Vaidotas Zemlys
2007-Jan-31 17:03 UTC
[R] features of save and save.image (unexpected file sizes)
Hi, Today I came upon unexpected R behaviour. I did some modelling and the result was R object, about 28MB size (nested list, with matrixes as list elements). When I was saving the session with save.image, the resulting .RData file was 300MB. There were no other large objects:> sum(sapply(ls(),function(x)eval(parse(text=paste("object.size(",x,")",sep=""))))/1024^2)[1] 30.10540 The interesting thing, then I removed the large object with rm, save.image again produced .RData file with 300MB size. Only after rm(list=ls()) I got normal sized .RData file. I used dump for dumping my object, the resulting dump file was 72 MB in size. So I assume that R was saving some large object which was not visible to me directly, using ls(). Is there a way to find such objects, and discard them before saving? I use R 2.4.1 on Ubuntu 6.06, through Emacs 23.0 and ESS 5.3.1. Vaidotas Zemlys -- Doctorate student, http://www.mif.vu.lt/katedros/eka/katedra/zemlys.php Vilnius University
Professor Brian Ripley
2007-Jan-31 18:06 UTC
[R] features of save and save.image (unexpected file sizes)
Two comments: 1) ls() does not list all the objects: it has all.names argument. 2) save.image() does not just save the objects in the workspace, it also saves any environments they may have. Having a function with a large environment is the usual cause of a large saved image. (And finally, a compressed binary representation from save.image is nor comparable sizewise with an ASCII version from dump.) Vaidotas Zemlys wrote:> Hi, > > Today I came upon unexpected R behaviour. I did some modelling and the > result was R object, about 28MB size (nested list, with matrixes as > list elements). When I was saving the session with save.image, the > resulting .RData file was 300MB. There were no other large objects: > >> sum(sapply(ls(),function(x)eval(parse(text=paste("object.size(",x,")",sep=""))))/1024^2) > [1] 30.10540 > > The interesting thing, then I removed the large object with rm, > save.image again produced .RData file with 300MB size. Only after > rm(list=ls()) I got normal sized .RData file. I used dump for dumping > my object, the resulting dump file was 72 MB in size. So I assume that > R was saving some large object which was not visible to me directly, > using ls(). Is there a way to find such objects, and discard them > before saving? I use R 2.4.1 on Ubuntu 6.06, through Emacs 23.0 and > ESS 5.3.1. > > Vaidotas Zemlys > -- > Doctorate student, http://www.mif.vu.lt/katedros/eka/katedra/zemlys.php > Vilnius University-- Brian D. Ripley, ripley at stats.ox.ac.uk Professor of Applied Statistics, http://www.stats.ox.ac.uk/~ripley/ University of Oxford, Tel: +44 1865 272861 (self) 1 South Parks Road, +44 1865 272866 (PA) Oxford OX1 3TG, UK Fax: +44 1865 272595
Vaidotas Zemlys
2007-Feb-01 07:43 UTC
[R] features of save and save.image (unexpected file sizes)

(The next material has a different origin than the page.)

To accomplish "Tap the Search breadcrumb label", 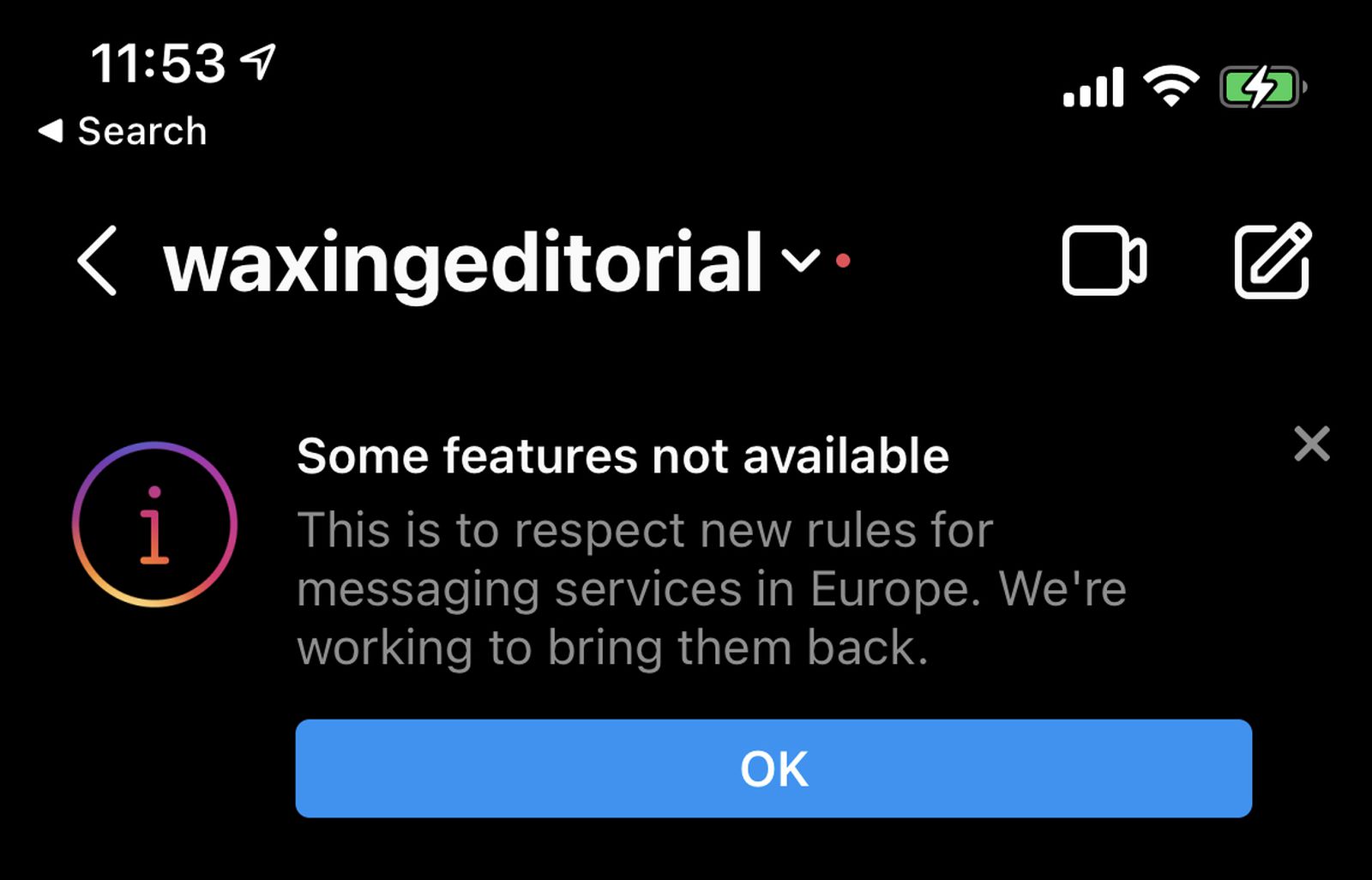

Hi, On 1/31/07, Professor Brian Ripley <ripley at stats.ox.ac.uk> wrote:> Two comments: > > 1) ls() does not list all the objects: it has all.names argument. >Yes, I tried it with all.names, but the effect was the same, I forgot to mention it in a letter.> 2) save.image() does not just save the objects in the workspace, it also > saves any environments they may have. Having a function with a > large environment is the usual cause of a large saved image.I have little experience dealing with environments, so is there a quick way to discard the environments of the functions? When saving the session I really do not need them.> > (And finally, a compressed binary representation from save.image is > nor comparable sizewise with an ASCII version from dump.) >I know, but thus I found out that I am saving something besides my large object. Thanks very much for your answer! Vaidotas Zemlys -- Doctorate student, http://www.mif.vu.lt/katedros/eka/katedra/zemlys.php Vilnius University
Vaidotas Zemlys
2007-Feb-01 13:30 UTC
[R] features of save and save.image (unexpected file sizes)
Hi, On 2/1/07, Prof Brian Ripley <ripley at stats.ox.ac.uk> wrote:> On Thu, 1 Feb 2007, Vaidotas Zemlys wrote: > > > Hi, > > > > On 1/31/07, Professor Brian Ripley <ripley at stats.ox.ac.uk> wrote: > >> Two comments: > >> > >> 1) ls() does not list all the objects: it has all.names argument. > >> > > Yes, I tried it with all.names, but the effect was the same, I forgot > > to mention it in a letter. > > > >> 2) save.image() does not just save the objects in the workspace, it also > >> saves any environments they may have. Having a function with a > >> large environment is the usual cause of a large saved image. > > > > I have little experience dealing with enivronments, so is there a > > quick way to discard the environments of the functions? When saving > > the session I really do not need them. > > Change, not discard. E.g. environment(f) <- .GlobalEnv. If environments > are not mentioned by anything saved, they will not be saved. >I found the culprit. I was parsing formulas in my code, and I saved them in that large object. So the environment came with saved formulas. Is there a nice way to say R: "please do not save the environments with the formulas, I do not need them?" This is what I was doing (I am discarding irrelevant code) testf<- function(formula) { mainform <- formula if(deparse(mainform[[3]][[1]])!="|") pandterm("invalid conditioning for main regression") mmodel <- substitute(y~x,list(y=mainform[[2]],x=mainform[[3]][[2]])) mmodel <- as.formula(mmodel) list(formula=list(main=mmodel)) } when called bu <- testf(lnp~I(CE/12000)+hhs|Country) I get ls(env=environment(bu$formula$main)) [1] "formula" "mainform" "mmodel" or in actual case, a lot of more objects, which I do not need, but which take a lot of place. For the moment I solved the problem with environment(mmodel) <- NULL but is this correct R way? Vaidotas Zemlys -- Doctorate student, http://www.mif.vu.lt/katedros/eka/katedra/zemlys.php Vilnius University
Prof Brian Ripley
2007-Feb-02 09:12 UTC
[R] features of save and save.image (unexpected file sizes)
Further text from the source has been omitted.